Da die US-amerikanische Notenbank (Fed) gleichzeitig die Zinsen erhöht und ihre aufgeblähte Bilanz reduziert, wird das Wohl und Wehe der US-amerikanischen Wirtschaft Greenwood zufolge künftig sehr stark von der Kreditschöpfung im Banken- und Finanzsystem abhängen. Diese könnte durch das restriktivere Basel III-Regelwerk jedoch stärker eingeschränkt sein. Der Chefökonom von Invesco fürchtet, dass die Bilanzschrumpfung der Fed das Geld- und Kreditwachstum in den USA weiter verlangsamen und dadurch das Wirtschaftswachstum insgesamt bremsen könnte. Gleichzeitig könnte eine zu frühe Beendigung der Anleihenkäufe der Europäischen Zentralbank (EZB) das Wachstum in der Eurozone lähmen, wo das Geld- und Kreditwachstum nach wie vor sehr schwach sei.

Während der US-chinesische Handelsstreit die Wirtschaftsaktivität vorübergehend destabilisieren könnte, hält Greenwood einen „Handelskrieg“ mit einem dadurch bedingten globalen Abschwung für unwahrscheinlich. So würde ein Zoll- oder Handelskrieg das Handelswachstum zwar dämpfen, vermutlich aber nur sehr begrenzte Auswirkungen auf das BIP-Wachstum insgesamt haben, solange die Inlandsnachfrage in den großen Volkswirtschaften robust bleibe, heißt es weiter.
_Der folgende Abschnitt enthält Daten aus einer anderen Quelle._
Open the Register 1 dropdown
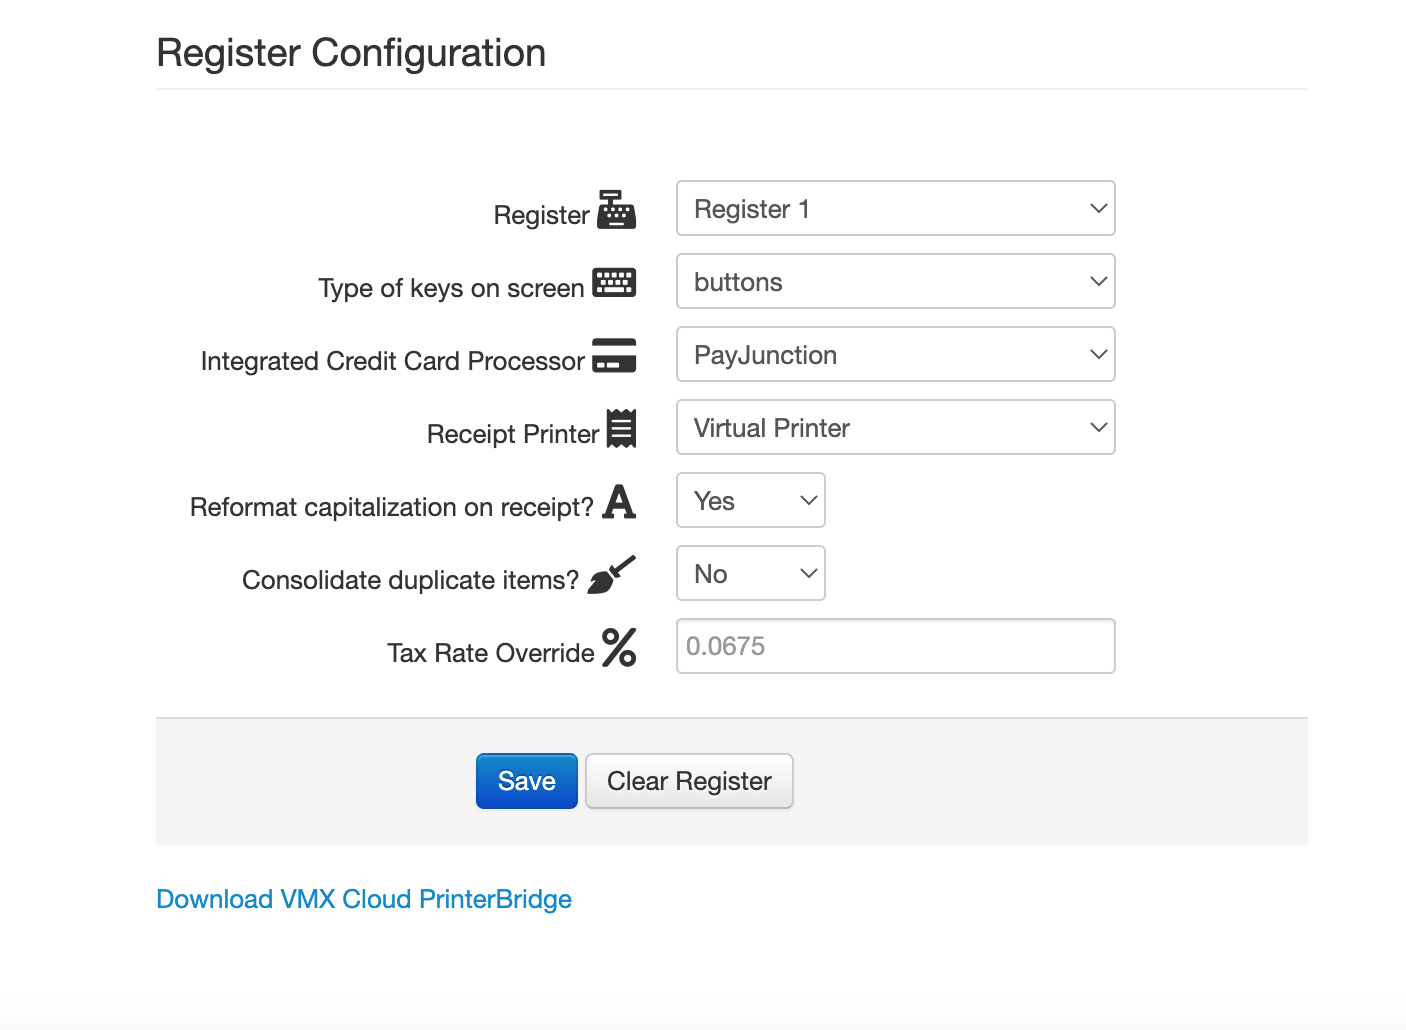This screenshot has height=1030, width=1406. tap(895, 209)
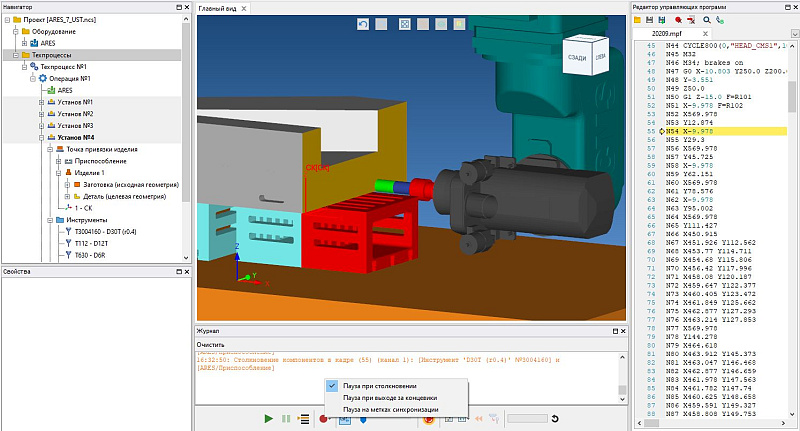Click the fit-to-view icon in viewport toolbar

point(404,23)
„Dass Zölle eine schlechte Nachricht für Konsumenten und Unternehmen sind, steht fest. Da aber die Warenimporte nur rund zwölf Prozent zum US-amerikanischen BIP und 15 Prozent zum chinesischen BIP beitragen, würden selbst schärfere Zölle das reale BIP-Wachstum nur um rund 0,1-0,2 % reduzieren“, so Greenwood. „Die beiden größten Risiken, die einer Fortsetzung des globalen Aufschwungs im Weg stehen könnten, sind mögliche geldpolitische Fehlentscheidungen in den USA oder der Eurozone, nicht das protektionistische Säbelrasseln der Trump-Regierung.“

Die US-amerikanische Binnenwirtschaft sei zuletzt weiter moderat gewachsen, wobei die Inflation den – Greenwood zufolge verfehlten – Erwartungen getrotzt habe, dass die Teuerung deutlich anziehen würde. Tatsächlich dürften die Hinweise auf eine Abkühlung der Wirtschaft im ersten Quartal diejenigen beruhigen, die eine Überhitzung der US-amerikanischen Wirtschaft gefürchtet haben. Greenwood zufolge ist der eigentliche Sorgenfaktor die Verlangsamung des Geld- und Kreditwachstums auf eine Jahresrate von nur noch vier Prozent gegenüber sieben Prozent bis acht Prozent Ende 2016. Sollte diese Abschwächung anhalten und nicht durch eine Zunahme der Aktivitäten im Schattenbankenwesen aufgewogen werden, würde nicht nur die Inflationsrate hinter den derzeitigen Erwartungen der Wall-Street-Ökonomen zurückbleiben - durch die Drosselung der Liquidität könne auch die Wirtschaft insgesamt abrupt nachlassen, heißt es weiter. Greenwood prognostiziert für die USA im Jahr 2018 ein reales BIP-Wachstum von 2,5 Prozent und eine durchschnittliche Verbraucherpreisinflation von 2,3 Prozent.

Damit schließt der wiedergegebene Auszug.